I’m going to keep it short, because today is the big day that I go to the Money Cultivation Course.
I want to pick up on a sentence from 1日30分 that I copied as part of my ongoing process of learning Japanese.
「別に勉強といっても堅苦しく考える必要はありません。」
My dash of soy sauce interpretation: You don’t have to think of studying as something formal, ceremonious, or stiff.
The key word is 堅苦しい (katakurushii) which means formal, stiff, literary, proper, and ceremonius. The first character 堅 means hard, rigid, stiff, uptight. The second character, 苦, means trouble, worry, difficulty, pain.
In other words when you think about the word study from now on, don’t get your undershorts in a bunch.

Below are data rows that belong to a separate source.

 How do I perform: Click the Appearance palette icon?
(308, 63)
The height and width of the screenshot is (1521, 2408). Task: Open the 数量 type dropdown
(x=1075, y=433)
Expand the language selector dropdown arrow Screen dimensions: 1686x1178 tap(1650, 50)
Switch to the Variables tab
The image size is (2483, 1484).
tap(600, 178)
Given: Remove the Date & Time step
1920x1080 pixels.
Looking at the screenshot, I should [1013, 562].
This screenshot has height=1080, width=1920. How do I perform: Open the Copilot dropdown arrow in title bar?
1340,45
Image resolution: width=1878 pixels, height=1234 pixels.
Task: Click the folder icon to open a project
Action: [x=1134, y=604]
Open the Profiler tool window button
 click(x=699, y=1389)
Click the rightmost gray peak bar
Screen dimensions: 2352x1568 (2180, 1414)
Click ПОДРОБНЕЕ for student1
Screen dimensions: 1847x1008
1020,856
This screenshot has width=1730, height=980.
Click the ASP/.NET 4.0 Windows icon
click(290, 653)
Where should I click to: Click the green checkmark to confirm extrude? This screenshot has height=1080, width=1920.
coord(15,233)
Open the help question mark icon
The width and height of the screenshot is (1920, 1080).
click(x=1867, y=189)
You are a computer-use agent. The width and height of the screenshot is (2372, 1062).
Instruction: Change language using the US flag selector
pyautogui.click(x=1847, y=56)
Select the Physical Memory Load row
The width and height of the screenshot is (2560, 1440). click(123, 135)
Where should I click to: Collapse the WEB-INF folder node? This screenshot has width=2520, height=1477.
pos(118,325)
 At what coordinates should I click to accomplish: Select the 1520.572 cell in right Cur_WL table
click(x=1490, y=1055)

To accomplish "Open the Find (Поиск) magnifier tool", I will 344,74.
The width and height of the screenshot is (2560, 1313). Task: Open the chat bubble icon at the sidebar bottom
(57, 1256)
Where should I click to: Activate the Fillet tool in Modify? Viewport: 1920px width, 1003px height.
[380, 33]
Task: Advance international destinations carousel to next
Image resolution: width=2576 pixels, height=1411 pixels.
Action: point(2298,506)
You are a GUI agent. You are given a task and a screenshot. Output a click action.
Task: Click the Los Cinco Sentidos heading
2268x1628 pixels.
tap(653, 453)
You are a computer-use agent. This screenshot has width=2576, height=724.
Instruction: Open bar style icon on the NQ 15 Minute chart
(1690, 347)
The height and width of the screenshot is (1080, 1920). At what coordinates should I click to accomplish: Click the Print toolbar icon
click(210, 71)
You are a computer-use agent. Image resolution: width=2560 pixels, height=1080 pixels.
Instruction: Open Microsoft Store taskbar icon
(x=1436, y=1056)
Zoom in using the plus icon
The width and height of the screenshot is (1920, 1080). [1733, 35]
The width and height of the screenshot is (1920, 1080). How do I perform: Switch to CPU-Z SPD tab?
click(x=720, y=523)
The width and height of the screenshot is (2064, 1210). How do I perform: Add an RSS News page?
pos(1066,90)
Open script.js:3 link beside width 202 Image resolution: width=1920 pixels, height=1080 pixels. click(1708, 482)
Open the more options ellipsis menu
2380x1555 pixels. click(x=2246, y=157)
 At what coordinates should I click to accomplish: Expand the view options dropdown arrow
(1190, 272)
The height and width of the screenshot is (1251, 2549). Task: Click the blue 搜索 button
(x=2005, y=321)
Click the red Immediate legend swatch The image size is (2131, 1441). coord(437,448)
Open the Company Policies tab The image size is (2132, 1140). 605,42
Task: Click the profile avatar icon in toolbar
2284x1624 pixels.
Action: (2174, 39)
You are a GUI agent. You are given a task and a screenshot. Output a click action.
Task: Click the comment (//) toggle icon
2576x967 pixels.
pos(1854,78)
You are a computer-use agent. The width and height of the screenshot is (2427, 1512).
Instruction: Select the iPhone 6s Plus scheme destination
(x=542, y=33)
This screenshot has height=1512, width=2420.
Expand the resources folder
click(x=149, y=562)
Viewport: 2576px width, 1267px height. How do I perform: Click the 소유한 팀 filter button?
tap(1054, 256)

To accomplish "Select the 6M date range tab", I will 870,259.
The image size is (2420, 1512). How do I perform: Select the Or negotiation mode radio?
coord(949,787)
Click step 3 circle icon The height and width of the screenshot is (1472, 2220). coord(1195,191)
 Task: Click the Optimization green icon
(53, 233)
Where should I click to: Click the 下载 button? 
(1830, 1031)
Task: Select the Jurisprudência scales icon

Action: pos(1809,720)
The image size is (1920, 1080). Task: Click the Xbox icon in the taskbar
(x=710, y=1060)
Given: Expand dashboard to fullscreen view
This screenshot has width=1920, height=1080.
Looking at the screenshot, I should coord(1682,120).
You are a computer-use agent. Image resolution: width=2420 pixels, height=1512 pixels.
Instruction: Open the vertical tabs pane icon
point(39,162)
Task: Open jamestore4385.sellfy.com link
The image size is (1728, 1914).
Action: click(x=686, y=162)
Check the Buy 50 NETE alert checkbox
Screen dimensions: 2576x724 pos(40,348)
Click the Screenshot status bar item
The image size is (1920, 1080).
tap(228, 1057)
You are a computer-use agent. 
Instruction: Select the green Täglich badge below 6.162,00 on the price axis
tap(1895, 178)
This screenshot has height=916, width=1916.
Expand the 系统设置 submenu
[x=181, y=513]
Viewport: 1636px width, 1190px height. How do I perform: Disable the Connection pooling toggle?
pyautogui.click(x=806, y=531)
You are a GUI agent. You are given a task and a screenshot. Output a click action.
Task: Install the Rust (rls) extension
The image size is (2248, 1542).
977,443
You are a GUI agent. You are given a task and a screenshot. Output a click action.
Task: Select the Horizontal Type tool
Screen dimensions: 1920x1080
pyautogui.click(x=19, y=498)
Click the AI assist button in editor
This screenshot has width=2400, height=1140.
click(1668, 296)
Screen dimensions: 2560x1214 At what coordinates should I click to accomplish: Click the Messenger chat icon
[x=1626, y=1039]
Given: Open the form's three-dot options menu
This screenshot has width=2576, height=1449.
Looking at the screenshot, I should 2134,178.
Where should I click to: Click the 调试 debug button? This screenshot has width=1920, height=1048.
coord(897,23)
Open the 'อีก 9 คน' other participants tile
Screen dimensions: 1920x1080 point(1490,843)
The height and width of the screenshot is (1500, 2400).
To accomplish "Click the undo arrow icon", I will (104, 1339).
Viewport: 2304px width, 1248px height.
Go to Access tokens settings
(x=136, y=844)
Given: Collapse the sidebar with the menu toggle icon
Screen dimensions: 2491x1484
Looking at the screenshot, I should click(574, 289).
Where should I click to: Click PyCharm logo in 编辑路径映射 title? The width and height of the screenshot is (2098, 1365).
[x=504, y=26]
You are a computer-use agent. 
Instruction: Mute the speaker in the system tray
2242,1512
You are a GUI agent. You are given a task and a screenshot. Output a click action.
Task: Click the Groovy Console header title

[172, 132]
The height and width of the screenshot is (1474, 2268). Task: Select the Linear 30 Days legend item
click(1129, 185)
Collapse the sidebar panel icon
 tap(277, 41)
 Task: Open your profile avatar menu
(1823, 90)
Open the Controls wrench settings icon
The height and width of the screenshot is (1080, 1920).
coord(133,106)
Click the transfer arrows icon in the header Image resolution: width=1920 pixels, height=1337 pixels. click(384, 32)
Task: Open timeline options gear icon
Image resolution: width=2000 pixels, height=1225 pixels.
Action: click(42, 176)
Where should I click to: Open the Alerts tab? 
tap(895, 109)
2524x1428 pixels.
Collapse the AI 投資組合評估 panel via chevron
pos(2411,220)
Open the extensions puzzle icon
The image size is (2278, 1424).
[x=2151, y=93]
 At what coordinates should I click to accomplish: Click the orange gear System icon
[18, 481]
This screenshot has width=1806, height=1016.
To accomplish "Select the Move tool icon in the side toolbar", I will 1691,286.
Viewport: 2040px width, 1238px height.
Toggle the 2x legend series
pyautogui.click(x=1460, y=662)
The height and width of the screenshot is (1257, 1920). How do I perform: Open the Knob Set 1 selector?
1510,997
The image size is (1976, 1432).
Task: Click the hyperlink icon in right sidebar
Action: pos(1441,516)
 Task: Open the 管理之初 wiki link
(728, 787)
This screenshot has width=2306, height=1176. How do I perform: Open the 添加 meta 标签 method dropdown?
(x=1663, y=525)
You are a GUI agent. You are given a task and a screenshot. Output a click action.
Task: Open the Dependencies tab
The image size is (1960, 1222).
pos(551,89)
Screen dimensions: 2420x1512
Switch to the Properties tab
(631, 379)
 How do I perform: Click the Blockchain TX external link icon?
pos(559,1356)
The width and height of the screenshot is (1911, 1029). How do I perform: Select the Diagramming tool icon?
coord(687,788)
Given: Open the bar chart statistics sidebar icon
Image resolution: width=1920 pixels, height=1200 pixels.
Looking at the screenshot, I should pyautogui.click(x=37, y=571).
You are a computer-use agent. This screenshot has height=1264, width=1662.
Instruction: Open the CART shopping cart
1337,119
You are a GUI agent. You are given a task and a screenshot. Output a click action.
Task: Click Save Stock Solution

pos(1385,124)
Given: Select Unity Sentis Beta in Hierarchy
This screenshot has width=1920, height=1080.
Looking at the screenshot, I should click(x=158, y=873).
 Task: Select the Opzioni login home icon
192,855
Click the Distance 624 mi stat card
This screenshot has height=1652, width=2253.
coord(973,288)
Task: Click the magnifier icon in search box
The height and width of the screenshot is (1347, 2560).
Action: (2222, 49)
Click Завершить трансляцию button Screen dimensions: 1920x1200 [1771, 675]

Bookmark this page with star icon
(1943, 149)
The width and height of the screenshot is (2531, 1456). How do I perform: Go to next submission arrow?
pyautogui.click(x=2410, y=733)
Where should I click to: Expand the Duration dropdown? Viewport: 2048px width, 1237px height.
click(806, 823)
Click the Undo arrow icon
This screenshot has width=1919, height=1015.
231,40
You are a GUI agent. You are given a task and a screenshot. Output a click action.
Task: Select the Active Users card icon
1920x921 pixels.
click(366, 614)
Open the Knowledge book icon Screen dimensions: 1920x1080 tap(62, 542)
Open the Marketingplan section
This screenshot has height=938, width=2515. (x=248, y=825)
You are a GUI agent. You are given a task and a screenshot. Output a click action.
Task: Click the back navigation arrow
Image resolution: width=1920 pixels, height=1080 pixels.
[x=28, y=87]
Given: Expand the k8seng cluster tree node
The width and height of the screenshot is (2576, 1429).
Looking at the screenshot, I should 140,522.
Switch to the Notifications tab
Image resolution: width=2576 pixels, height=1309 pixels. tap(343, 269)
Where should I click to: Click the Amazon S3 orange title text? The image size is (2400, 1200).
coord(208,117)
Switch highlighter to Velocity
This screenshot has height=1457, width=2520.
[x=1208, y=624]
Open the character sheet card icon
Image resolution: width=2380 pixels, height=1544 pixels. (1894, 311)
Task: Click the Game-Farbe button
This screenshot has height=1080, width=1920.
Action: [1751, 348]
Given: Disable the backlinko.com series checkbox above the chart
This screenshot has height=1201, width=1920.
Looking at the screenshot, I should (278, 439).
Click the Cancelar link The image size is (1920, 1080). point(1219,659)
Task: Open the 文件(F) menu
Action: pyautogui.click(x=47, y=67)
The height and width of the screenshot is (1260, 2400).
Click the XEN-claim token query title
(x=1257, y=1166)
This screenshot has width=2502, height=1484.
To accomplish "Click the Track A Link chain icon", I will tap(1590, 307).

Change your mind or change what and how you are studying. (Change your undershorts regularly too–you never know when you might be in an accident.) Study can have a heavy connotation to it, but maybe the most effective studying happens when you become captivated by an issue or a process.
School isn’t something that just happens in school. College dropouts like Bill Gates and Steve Jobs didn’t stop studying. They changed the focus of what they were studying and created new possibilities and technologies by doing so.
Of course, you don’t have to be the next Bill Gates. Follow your interests, take little bits of time throughout the day for the subjects and skills that make your heart sing. Don’t worry, study. Be a samurai at play.